• _WHAT THIS TASK INVOLVES_: Each record that follows should be duplicated exactly, except for its pictures.

-- Opening Marker --

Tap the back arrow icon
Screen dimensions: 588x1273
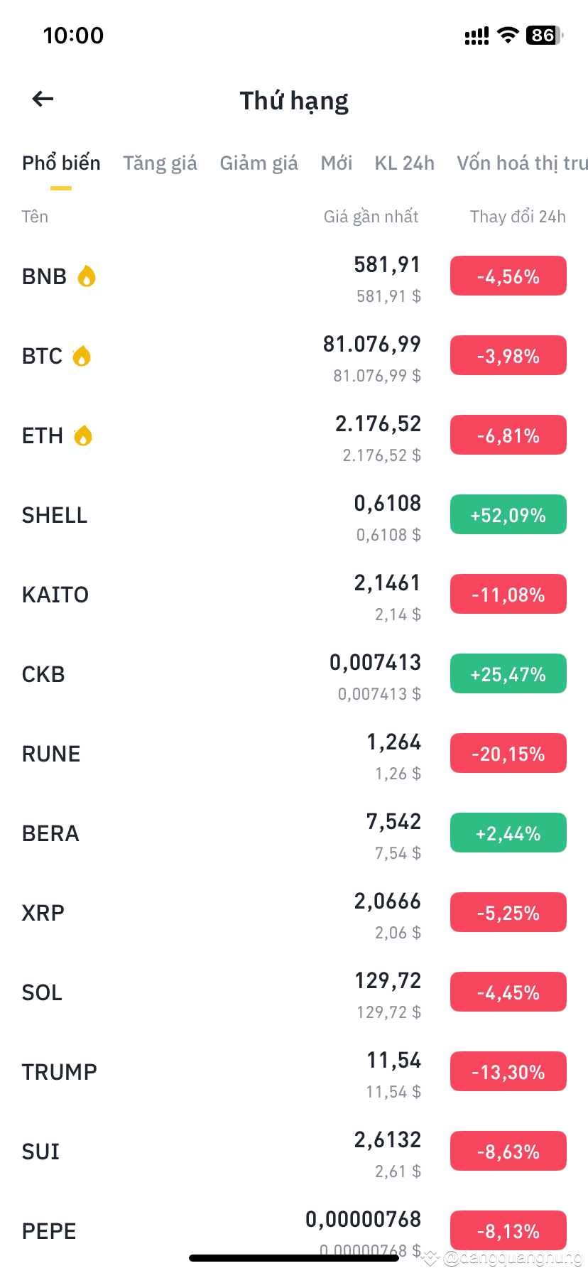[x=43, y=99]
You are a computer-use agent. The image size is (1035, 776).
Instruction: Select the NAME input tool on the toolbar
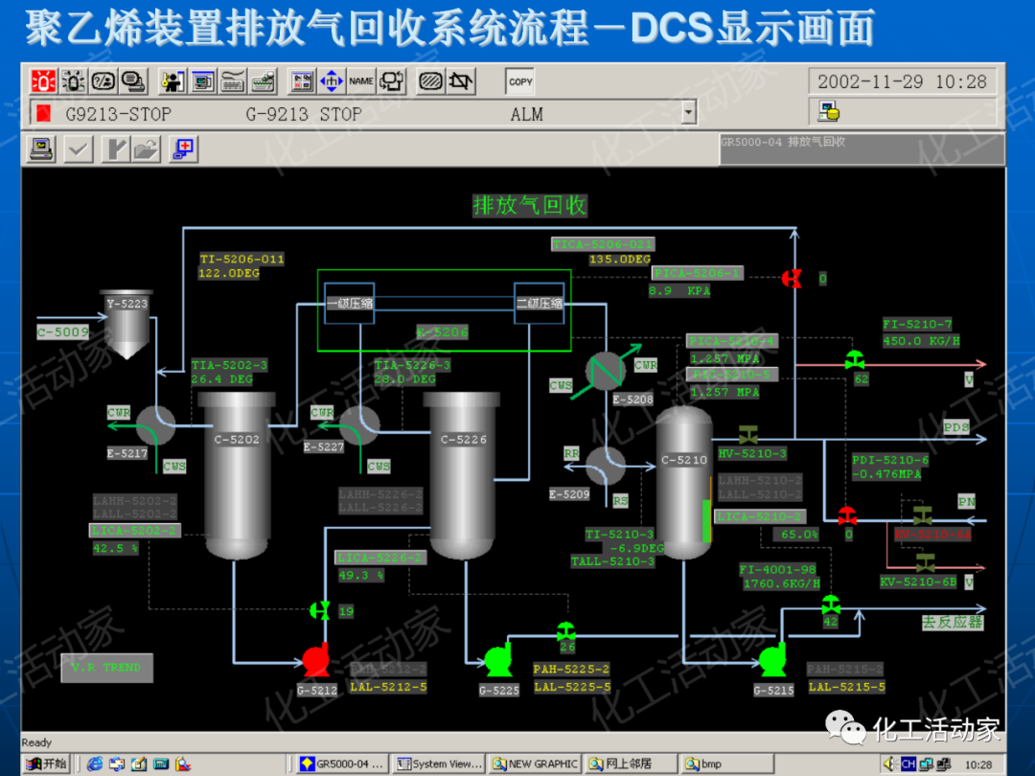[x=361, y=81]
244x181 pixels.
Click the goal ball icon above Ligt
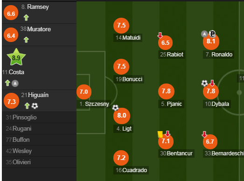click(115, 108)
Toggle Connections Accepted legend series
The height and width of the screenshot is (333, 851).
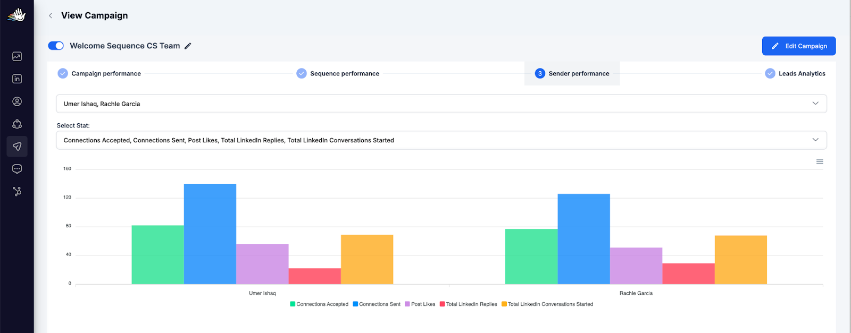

-- Closing Marker --

• _SOLUTION BELOW_:
Tap the back arrow icon
Screen dimensions: 588x1273
[x=43, y=99]
You are a computer-use agent. The image size is (1035, 776).
Instruction: Select the NAME input tool on the toolbar
[x=361, y=81]
244x181 pixels.
Click the goal ball icon above Ligt
click(115, 108)
Toggle Connections Accepted legend series
The height and width of the screenshot is (333, 851).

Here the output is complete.